Together with previous results, it appears that visual cues may be beneficial only under certain circumstances, in particular relating to attention and precision of the visual cue. Attending to the stimulus for 32 s may have been too long to maintain attention with the visual cue. In Su (2014b), attention was maintained (over short auditory sequences) by asking participants to additionally detect if one of the points on the point-light figure changed color. In future experiments investigating the influence of visual cues on rhythmic priming, it would be valuable to add an attentional check to measure attention to the cue and how it fluctuates over time. The stimuli in Su (2014b) were also carefully controlled. Recordings of natural movement were made and then manipulated to be more precise. Movement along the horizontal axis was removed, the feet markers were kept still even though they naturally moved in the original recording, and the least temporal deviation of one cycle of movement was used across all rhythms. In contrast, we had a musician bouncing or swaying in time with the rhythms for 32 s and did not manipulate this movement artificially. Therefore, our stimuli could be considered natural, but there were also likely to be small timing and movement deviations, which could have influenced the precise synchronization of the visual cue with the music. For example, movements of other body parts (e.g., arms, hands, and head) may not have been synchronized with the beat, and participants may have focused on these body parts rather than the aligned knee movements of the bouncing movement. For this reason, we changed our stimuli in Experiment 3 to a swaying figure with the aim to have more precise and clear visual cues to the beat, even though there was still free movement of the other body parts (e.g., arms, hands, and head). However, even with this manipulation there was still no advantage for the visual cue. The addition of a visual cue may therefore aid rhythm perception in particular for short rhythmic sequences and with very precise timing.
Finally, our findings revealed the potential influence of individual differences in whether the visual cue enhanced rhythmic entrainment or not. Future research could consider testing a larger sample of participants and including objective measures such as rhythm perception skills, as well as empathy and other social traits, for example. Note that the successful audio-visual experiments in Su (2014b) contained small sample sizes, with 14 participants in the same-different task and 11 participants (plus the author) in the synchronization task. It is possible that the included participants in Su’s study were more strongly influenced than the general population by the visual cue (especially the author, who would have been very familiar with the visual cue). Future research investigating the influence of visual cues could therefore include manipulations of task, stimulus duration, and individual differences, as these appear to play important roles in the efficacy of the visual cue.

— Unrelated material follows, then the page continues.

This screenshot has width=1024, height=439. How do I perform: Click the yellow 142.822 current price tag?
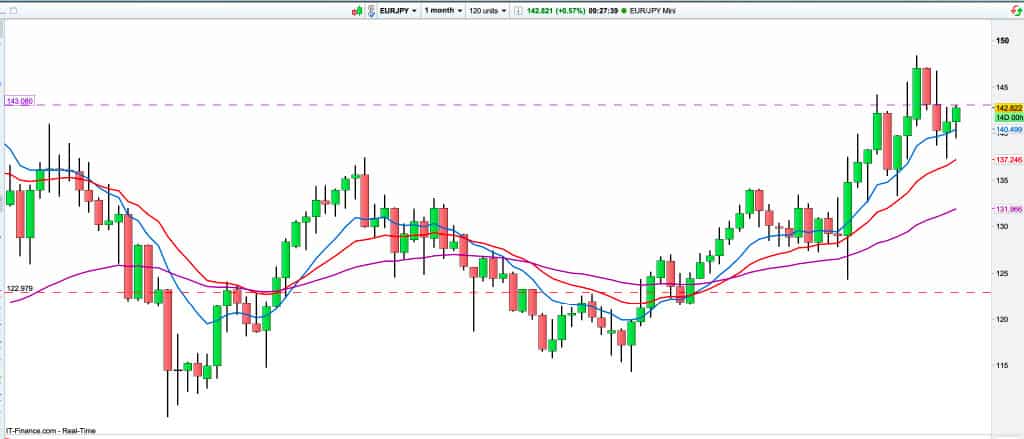click(1007, 107)
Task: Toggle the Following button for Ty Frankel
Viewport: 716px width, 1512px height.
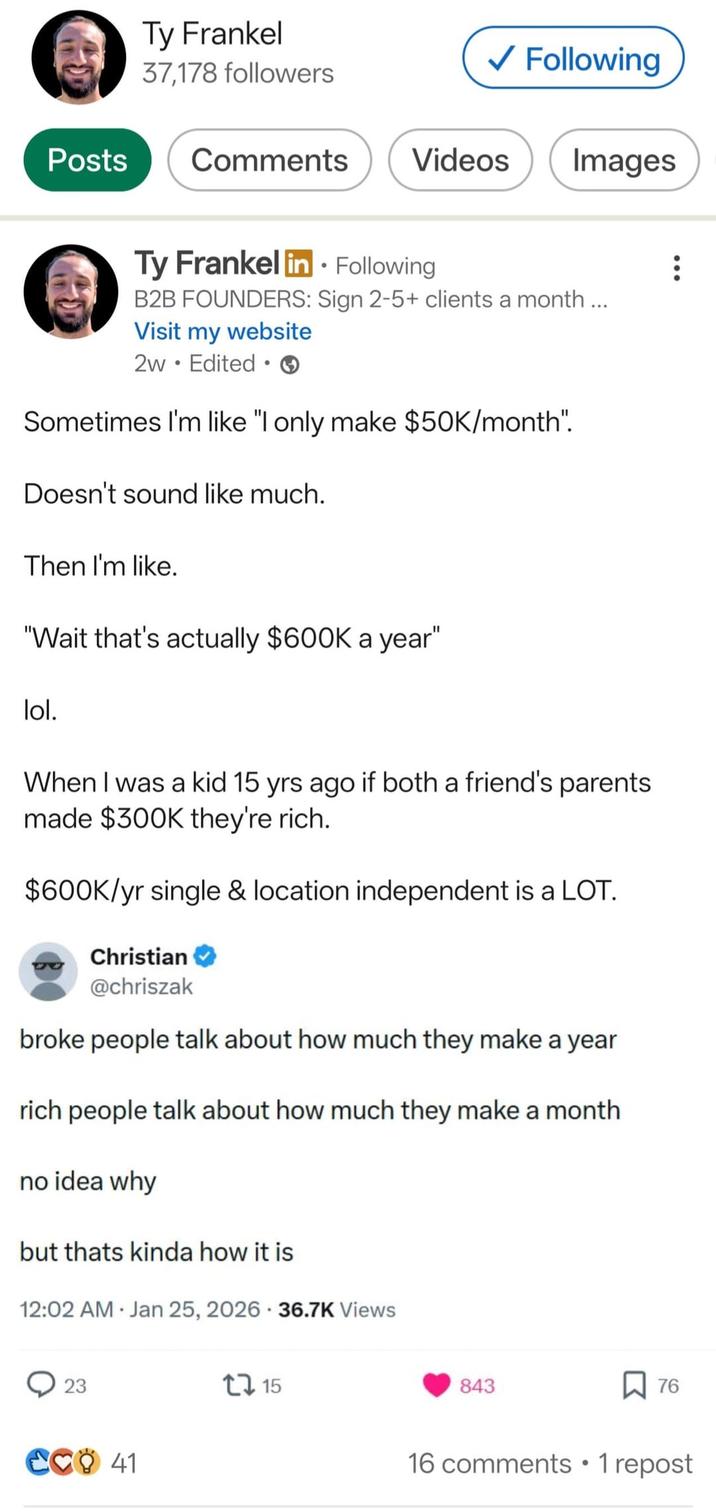Action: coord(572,58)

The current study showed that passively watching a visual point-light figure moving in time to regular rhythms removed the benefit of regular rhythmic primes on subsequent grammaticality processing. These results suggest that in the current experimental paradigm, the addition of a visual cue does not enhance beat perception and may detract from rhythmic entrainment. However, individual differences appeared to play an important role, as participants with low sensory-motor sensitivity benefited more from the visual cue, as did participants with high social sensitivity when the visual cue was facing forwards rather than sideways. The current study suggests that the task, the visual cue implementation, attention, and individual differences are all important elements as to whether visual cues aid beat perception and potentially benefit the rhythmic priming effect.
Data Availability Statement
The raw data supporting the conclusions of this article will be made available by the authors, without undue reservation.
The studies involving human participants were reviewed and approved by Comité de Protection des Personnes (CPP), France. For Experiment 1 (involving children), written informed consent to participate in this study was provided by the participants’ legal guardian/next of kin. For Experiments 2 and 3 (involving adults), participants provided their written informed consent to participate in the study.
AF, L-HC, NB, and BT designed the study. AF and L-HC analyzed the data. AF wrote the first draft of the manuscript. AF, L-HC, and NB tested participants. AF, BB, L-HC, and BT contributed to the design of the point-light figures. BB provided the point-light figures. AF and BT completed and finalized the analyses and result presentation. BT and NB provided funding and resources. All authors edited the manuscript and interpreted the results.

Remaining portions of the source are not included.